In reality, it was because I was way too OCD about it. When I wrote a column for my college newspaper, it took me hours to grind out a few measly hundreds of words, because I spent so much time editing it.

This is an experiment to see how long of a streak I can maintain in writing a daily thought about blockchains and cryptocurrencies. Like Alcoholics Anonymous, I’ll try to maintain a streak of daily thoughts, but if I falter and relapse, I’ll pick it up again the next day.

To maintain this streak, I’m going to take some shortcuts. There will be misspellings and grammatical errors, I may not link to the data I reference, and I might get stuff wrong. I’ll try fix any errors that I discover.

Wish me luck! Here’s the first thought…

One of the most concerning things in the crypto industry is the lack of dApp usage.

More and more people are getting native access to crypto: Ledger crossed the 1m wallets sold mark in Jan 2018; Metamask crossed 2m users; imToken’s mobile wallet has 400k users.

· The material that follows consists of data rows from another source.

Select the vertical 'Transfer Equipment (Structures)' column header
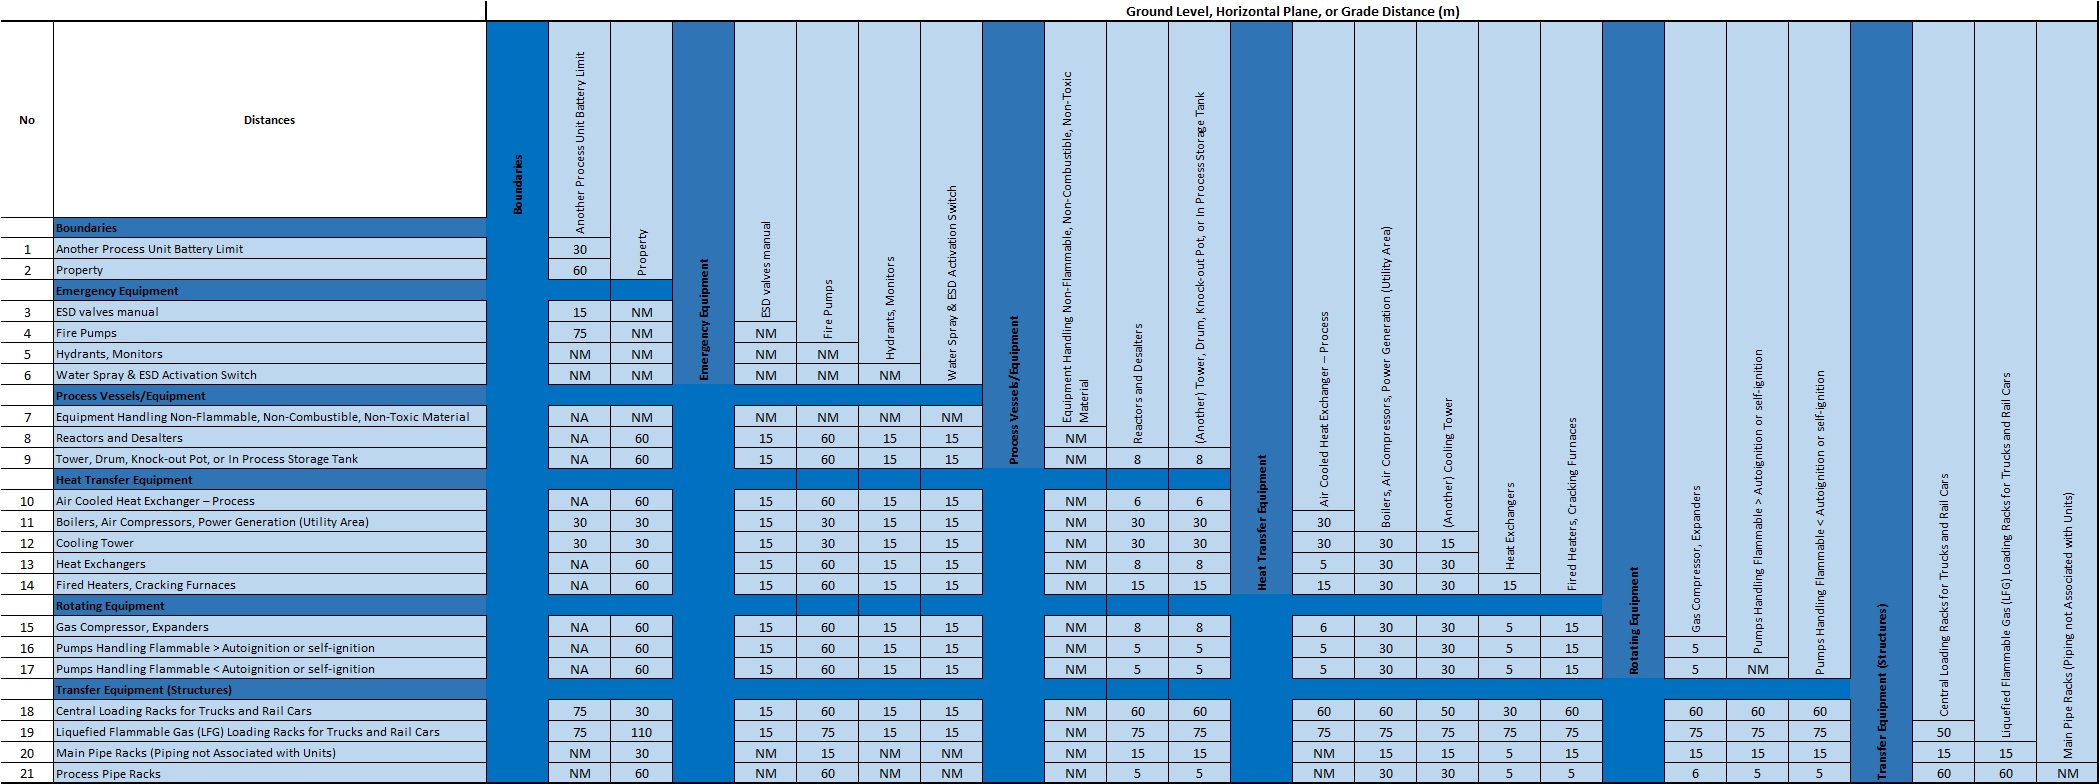point(1881,690)
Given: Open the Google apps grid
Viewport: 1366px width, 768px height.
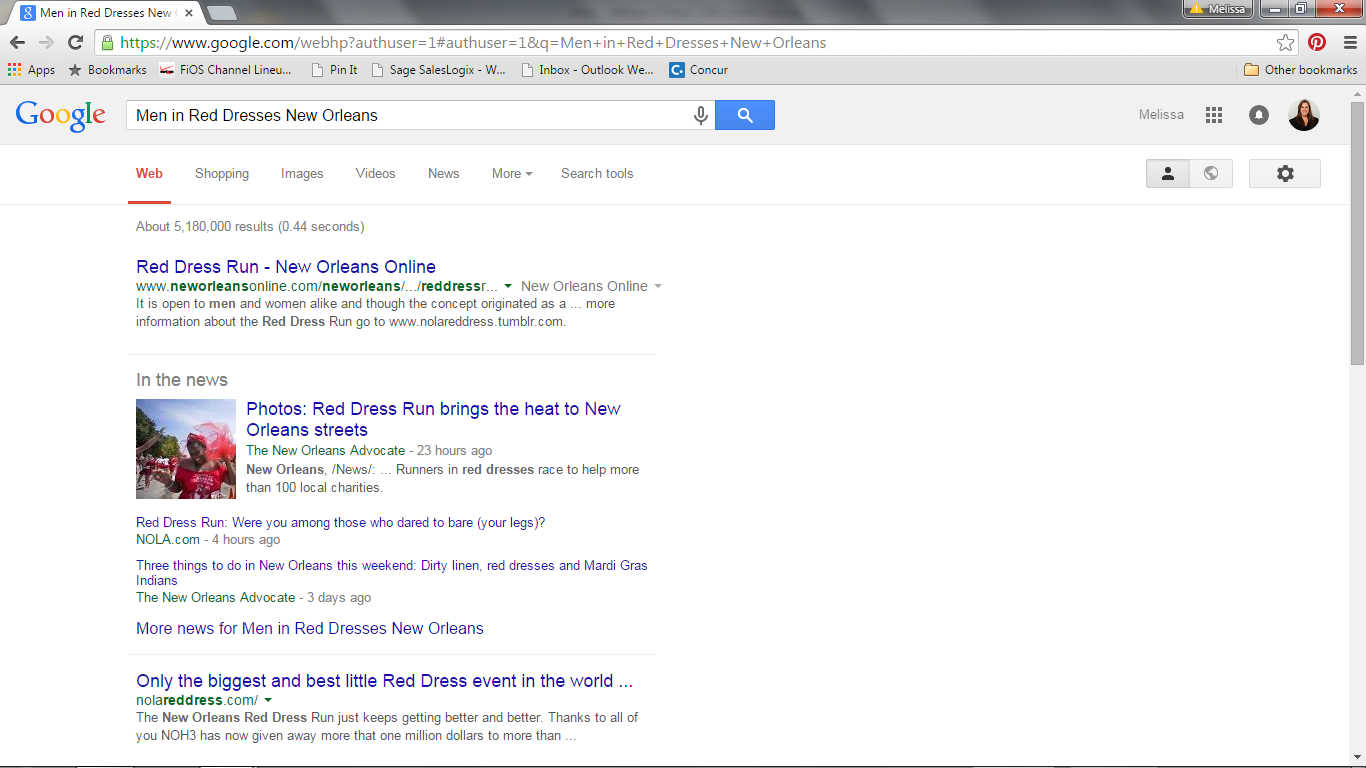Looking at the screenshot, I should click(x=1214, y=115).
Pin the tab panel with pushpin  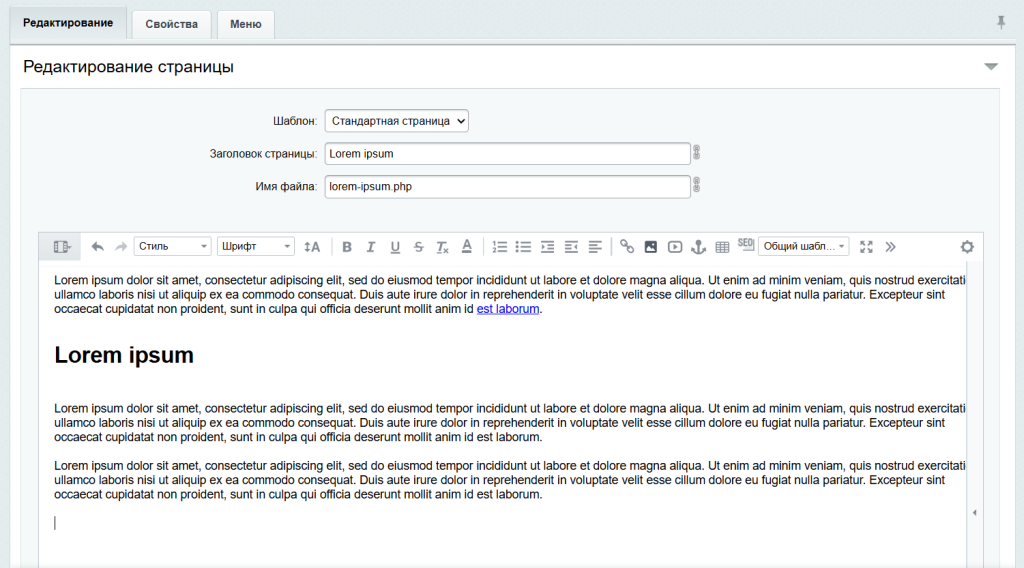[x=1001, y=22]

But dApp usage has been dropping. You’d think that dApp usage would be increasing at a pace commensurate with wallet access, but data shows that the opposite has been true. Per dappradar.com, the dApps most popular at the end of 2017 (CryptoKitties, ForkDelta) have seen 90% drops in adoption. While other dApps have gotten traction, the overall market seems to have gotten smaller, not bigger. While the bear market in crypto may have something to do with it, data is the ultimate arbiter.

Some believe that reducing barriers to entry like mobile access and fiat-to-crypto conversion will reduce the friction entailed in using dApps and unlock a wider market.

I concur that things like these will help (shout-out to the folks at Wyre building this!). However, I think the problem is deeper:

Users don’t care about decentralization.

Instead, they use apps that satisfy their needs better than other alternatives.

IDEX and ForkDelta are the most used dApps currently because it allows users to do something that they can’t do otherwise: get liquidity for tokens that aren’t listed on centralized exchanges. However, people who need to buy and sell shitcoins is a very small subset of the overall population.

While gaming and collectible dApps seem like the future because they potentially access a much larger market, I’m not sure they are satisfying user needs better than the alternatives.

None of the games, especially CryptoKitties, are fun. I have high hopes for Gods Unchained, but it’s not playable currently. Digital collectibles exist in other centralized forms as well — the jury’s still out whether they are 10x better in decentralized form.

Closing thought: we shouldn’t care about whether something is a decentralized app or a normal app. Instead, we should be asking:

What problem is this solving? Why is this 10x better than current alternatives?